Dev had fallen in love at that second. Everything that had happened over the next few hours only confirmed it. She was his person. At the risk of sounding like a complete twat (not the Fake variety), he’d always known that his true love was out there. For a while, he’d thought it was Poppy, but he’d been kidding himself, because he’d never felt like this. This was like a shot through the heart. And yep, he did realise that Jon Bon Jovi might have come up with that line first.
His legs had gone numb after about twenty minutes, but he didn’t care. Despite lots of hollers and nudges and knowing nods from her friends at the other table, they’d swapped brief stories of how they’d come to be in that bar at that moment. She and her mates were flying out the next morning to St Lucia, to prepare for a wedding the following weekend at a swanky resort. He’d recognised the name of it, because one of the former Love Island contestants, a fellow Essex boy, had taken his last showmance there, and the paper had run some pap pics.
Not that Dev cared, because all he could do was sink further into her eyes.
After a couple more hours of drinking, dancing, and being glued to each other’s sides, she’d come back to his place and spent the night. It had been mind-blowing. If it was a romcom, there would have been fireworks. And they’d have been followed by a heartbreaking violin solo when he woke up the next morning and discovered she was gone, with only a note left behind to make him smile and convince him the previous eight hours had been real.

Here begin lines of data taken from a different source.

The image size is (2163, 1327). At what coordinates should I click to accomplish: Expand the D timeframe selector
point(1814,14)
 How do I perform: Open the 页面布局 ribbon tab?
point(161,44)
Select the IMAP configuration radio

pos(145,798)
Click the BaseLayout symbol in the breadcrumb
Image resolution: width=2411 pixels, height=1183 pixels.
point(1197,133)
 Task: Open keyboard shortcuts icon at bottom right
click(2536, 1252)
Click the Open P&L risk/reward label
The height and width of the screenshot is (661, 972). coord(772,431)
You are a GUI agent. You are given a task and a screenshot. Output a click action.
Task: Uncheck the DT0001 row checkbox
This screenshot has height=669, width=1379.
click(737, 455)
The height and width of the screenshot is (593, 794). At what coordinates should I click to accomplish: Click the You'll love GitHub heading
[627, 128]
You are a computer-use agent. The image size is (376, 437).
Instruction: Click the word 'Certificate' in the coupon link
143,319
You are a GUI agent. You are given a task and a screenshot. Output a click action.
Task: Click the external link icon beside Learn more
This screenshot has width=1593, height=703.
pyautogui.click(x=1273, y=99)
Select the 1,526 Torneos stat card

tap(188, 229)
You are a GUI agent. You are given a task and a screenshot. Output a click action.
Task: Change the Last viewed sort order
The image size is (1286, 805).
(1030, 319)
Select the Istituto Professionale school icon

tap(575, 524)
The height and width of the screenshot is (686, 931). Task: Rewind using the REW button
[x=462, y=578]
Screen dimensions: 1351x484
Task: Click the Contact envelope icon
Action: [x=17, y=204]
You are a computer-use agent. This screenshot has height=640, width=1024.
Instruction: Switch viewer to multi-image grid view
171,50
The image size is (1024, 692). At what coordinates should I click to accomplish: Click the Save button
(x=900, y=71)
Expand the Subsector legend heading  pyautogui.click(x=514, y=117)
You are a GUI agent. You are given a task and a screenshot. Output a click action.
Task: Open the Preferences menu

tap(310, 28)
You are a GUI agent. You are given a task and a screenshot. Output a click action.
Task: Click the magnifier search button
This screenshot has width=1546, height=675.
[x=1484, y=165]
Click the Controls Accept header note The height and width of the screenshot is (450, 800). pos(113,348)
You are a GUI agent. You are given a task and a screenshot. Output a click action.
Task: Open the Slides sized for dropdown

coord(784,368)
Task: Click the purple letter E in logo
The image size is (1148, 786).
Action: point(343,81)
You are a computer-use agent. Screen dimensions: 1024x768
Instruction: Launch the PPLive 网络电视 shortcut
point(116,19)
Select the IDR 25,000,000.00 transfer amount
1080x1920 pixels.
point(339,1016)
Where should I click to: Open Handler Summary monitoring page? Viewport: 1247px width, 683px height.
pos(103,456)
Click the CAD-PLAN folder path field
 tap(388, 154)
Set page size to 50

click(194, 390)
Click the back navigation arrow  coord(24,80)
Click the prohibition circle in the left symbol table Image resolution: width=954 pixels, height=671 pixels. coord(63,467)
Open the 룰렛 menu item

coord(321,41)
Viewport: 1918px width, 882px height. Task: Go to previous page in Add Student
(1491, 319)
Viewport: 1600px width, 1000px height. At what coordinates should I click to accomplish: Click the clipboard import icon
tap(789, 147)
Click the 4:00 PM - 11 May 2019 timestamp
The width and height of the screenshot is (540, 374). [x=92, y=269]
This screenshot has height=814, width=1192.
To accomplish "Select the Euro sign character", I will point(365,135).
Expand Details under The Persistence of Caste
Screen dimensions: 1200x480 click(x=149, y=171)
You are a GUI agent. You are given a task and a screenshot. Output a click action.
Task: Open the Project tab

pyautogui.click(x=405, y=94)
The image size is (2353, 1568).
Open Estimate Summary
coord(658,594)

‘Hello! Yo!’ Lizzy’s insistent demand for his attention took his mind off the twist of his guts, the one that happened every time he thought about how wonderful that night was, and how terrified he was that she might not feel the same. He tossed a pair of pool sliders into the holdall and then looked around the room for his charger. He was almost done. Bag packed.
‘Are you even listening to me?’ she prodded, amused.
‘Of course, I am. I always listen to you. You’re on the same “must listen at all times” level as my mother and Reese Witherspoon. I like you the best though.’
‘Aaaaw, do you mean that?’ she chirped, grinning.
‘No. Reese probably wins it. But you’re definitely second… Unless it’s Mother’s Day.’
Lizzy cackled with laughter and threw a scrunched-up pair of socks at him. He picked them up and shoved them in his bag. ‘You never get less annoying.’ She’d been telling him that since they were about eight, so it wasn’t a newsflash.
‘I realise this. It’s a gift. Anyway, what were you saying before, when I was trying to mentally escape back to the giddy bliss of that last Saturday night, to a woman who didn’t think I was wholly irritating?’
Lizzy’s bangles rattled as she pulled her wild mane of blonde curls up into a high ponytail and secured it with a band that she slipped off her fingers. ‘I was asking what her full name was. I just realised that all this week you didn’t say. I just need to know so that I can give the information to Interpol and the Crimewatch team when you vanish during this completely fricking insane mission to find a stranger you picked up in a bar a week ago.’
Again, thinking about her made him smile. Everything about her had that effect. Her voice. Her touch. The incredible, mind-blowing sex they’d had that night. Twice. And of course, the note she’d left the next morning.
It was written on the top of the Nike shoe box that had been lying at the side of his bed.
Had to go for flight. Thanks for catching me last night. Cxoxo
The box had made it to the recycling bin, but he’d torn off the lid with her words on it and stuck it to the fridge, where he’d read it a thousand times as his plan of what to do next had unfolded in his head.
‘I only got her first name. Cheryl,’ he replied, the corners of his mouth turning up when he said it. ‘She never told me her surname. I didn’t ask.’
This was bonkers. It was so out of character for him. It was impulsive. Daring. Bold. And the perfect romcom twisty tale, complete with drama, suspense and, of course, happy ending.
Because today was the day that Dev Robbins was going to St Lucia to track down the Cheryl of his dreams.